Task goal:
Would you print the lines below exactly, beginning at the line that has "Click bookmark icon on OUT block" and stopping after the line that has "Toggle the 2025-W46"? Only those lines, and no pictures.

Records shown:
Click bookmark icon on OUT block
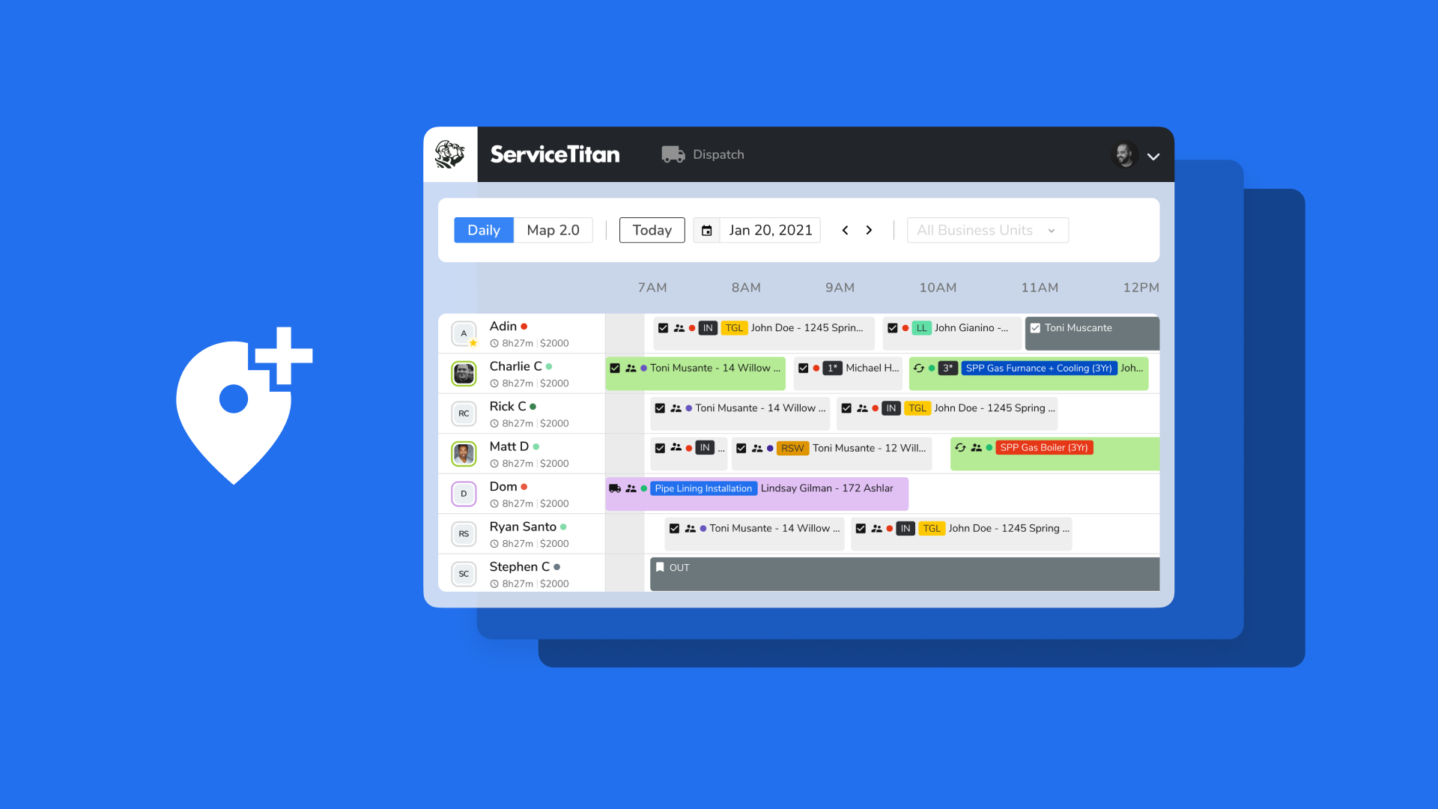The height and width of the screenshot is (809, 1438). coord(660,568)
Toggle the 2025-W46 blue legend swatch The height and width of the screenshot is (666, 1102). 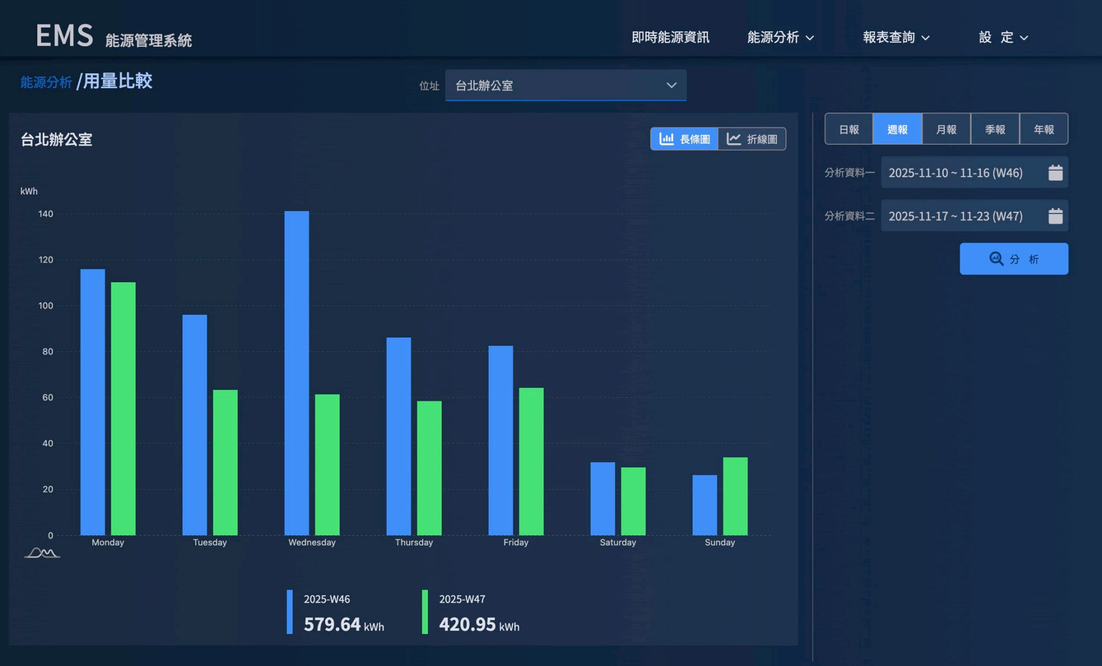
* * *
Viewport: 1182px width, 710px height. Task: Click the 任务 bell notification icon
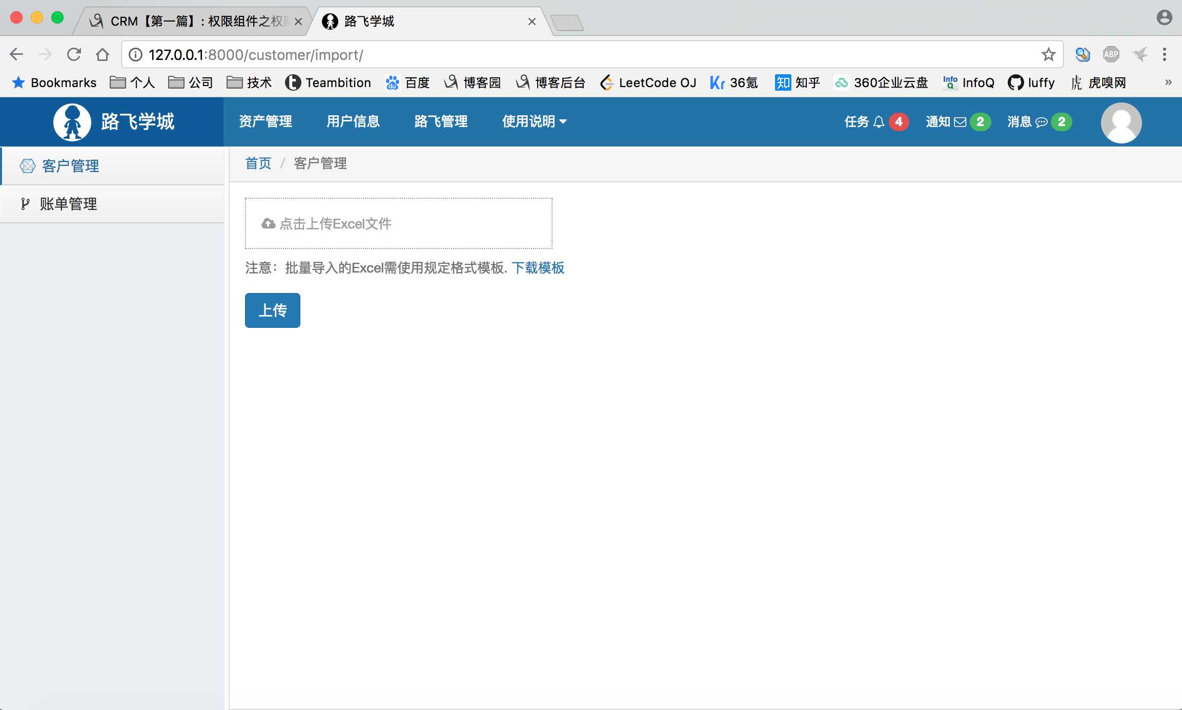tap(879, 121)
---
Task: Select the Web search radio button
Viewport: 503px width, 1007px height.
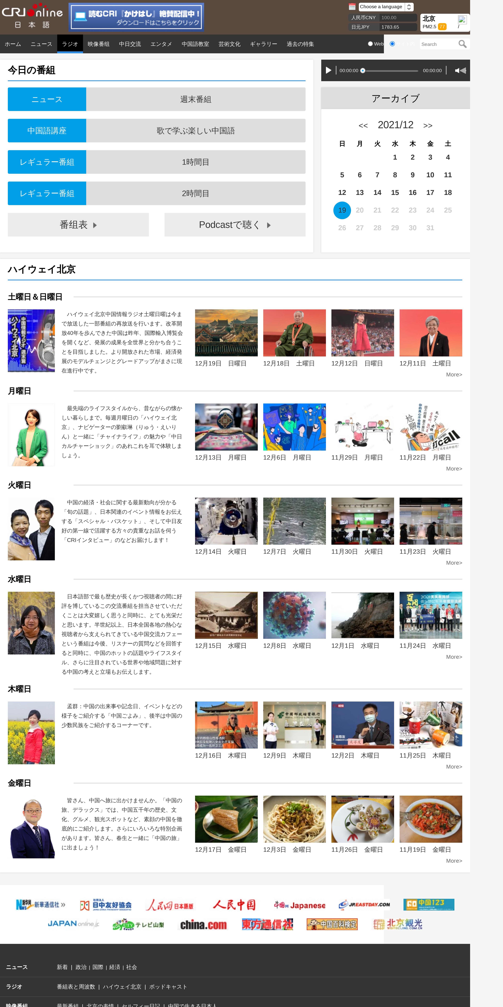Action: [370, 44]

Written response:
Click bookmark icon on OUT block
The height and width of the screenshot is (809, 1438). coord(660,568)
Toggle the 2025-W46 blue legend swatch The height and width of the screenshot is (666, 1102). 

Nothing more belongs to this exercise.